El taxista le miró durante un momento con expresión dudosa por el espejo retrovisor, y luego se encogió de hombros.

—Signifique eso lo que signifique, amigo mío, en realidad pagará la tarifa…

Media hora después de esto estaba hablando por teléfono con Heidi.

Ahora se hallaba tumbado aquí y escuchó cómo algo respiraba en la oscuridad, algo que parecía un pastel pero que, realmente, era un niño, que él y el anciano habían creado juntos.

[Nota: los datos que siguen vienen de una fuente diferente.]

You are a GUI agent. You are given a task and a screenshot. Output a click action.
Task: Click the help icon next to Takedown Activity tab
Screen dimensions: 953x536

Gina —pensó casi al azar—. ¿Dónde está? «No la lastimes», le había dicho a Ginelli. Pero creo que si le pudiera echar la mano encima, sería yo mismo el que la castigaría…, la heriría por completo, por lo que le hizo a Richard. ¿La mano de ella? Dejaría a aquel viejo su cabeza… Le llenaría la boca de bolas de cojinete y le dejaría la cabeza. Y ésa es la razón de que sea una buena cosa que no le eche las manos encima, porque nadie sabe exactamente cómo empiezan las cosas de esta clase; discuten acerca de algo y, finalmente, sueltan la verdad, aunque ésta sea inconveniente, pero todo el mundo sabe cómo siguen; ellos dan un golpe, nosotros dos… ellos disparan en un aeropuerto, por lo que nosotros volamos una escuela… y la sangre corre por las cunetas. Porque esto es lo realmente importante, ¿verdad? La sangre en las cuentas. Sangre

Billy durmió sin saber que dormía; sus sueños, simplemente, emergieron en una serie de ensoñaciones fantasmales y retorcidas. En algunas de ellas mataba y en otras era matado, pero en todos los sueños algo respiraba y latía, pero nunca pudo ver ese algo porque se hallaba dentro de él.